静止した電車の中で座っている時、隣の電車が動き始めると、あたかも自分の乗っている電車が動いたような錯覚に襲われることがある。また、遊園地にあるビックリハウスのように傾斜する床と壁により、自分の体があたかも回転しているような感覚が生じる。最近では、ヘリコプターパイロットに対する飛行中の錯覚に関する調査1)や航空機事故の原因のなかで、空間識の混乱(spatial disorientation)が関連しているとされる報告もみられる2)。また宇宙空間で、狭い空間から広い空間に移動したり地球を見つめていると、水平移動中に回転感がおきたり、地球の中に落ちるような錯覚や誤認現象が生じることが報告されている3)。いずれもが空間識失調と称することのできる現象であり、その発症機序についてはまだ十分に解明されていない。

こうした空間識失調の錯覚現象に関して、過去には実験的にOKP drumなどの視野刺激を用いた研究がみられる4)5)6)。最近はコンピュータ技術の進歩でフライト型の研究も散見される7)8)

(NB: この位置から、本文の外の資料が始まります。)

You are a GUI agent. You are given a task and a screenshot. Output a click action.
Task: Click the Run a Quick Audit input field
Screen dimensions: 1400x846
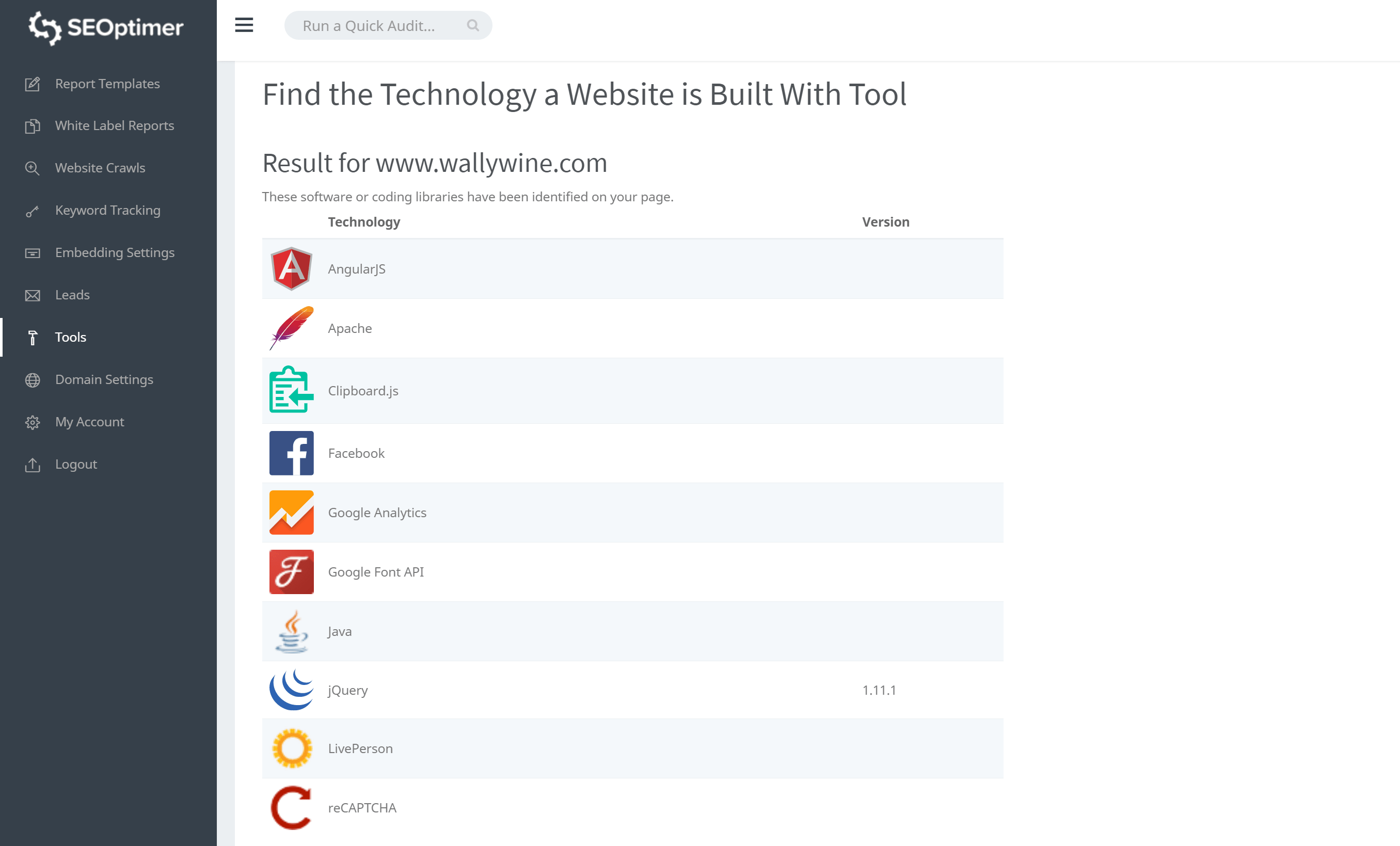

今回の実験では科学技術庁・航空宇宙技術研究所の巨大な半球ドームとそれに対する映像表示装置により過去の諸家の研究ではみられない規模で人間の全視野をカバーできる視野刺激を負荷し得た。さらに、コンピュータを用いて、視野刺激の可動角度と速度をフライトシミュレータの優斜刺激と同期して与えることができた。この実験装置を活用し、我々は、視野情報・前庭覚情報・体性感覚情報の感覚情報を組み合わせて変化させて被験者に負荷した。自分が記憶した傾きの感覚と刺激が負荷された後の傾きの感覚を比較させることにより、実際の傾斜との認識誤差が生じる現象について検討し、空間識失調の発生機序について考察した。

 

2. 対象と方法

めまい・平衡障害の既往と訴えがなく、本実験の主旨を説明し、インフォームド・コンセントを得られた20才代の健康成人ボランティアの8名とした。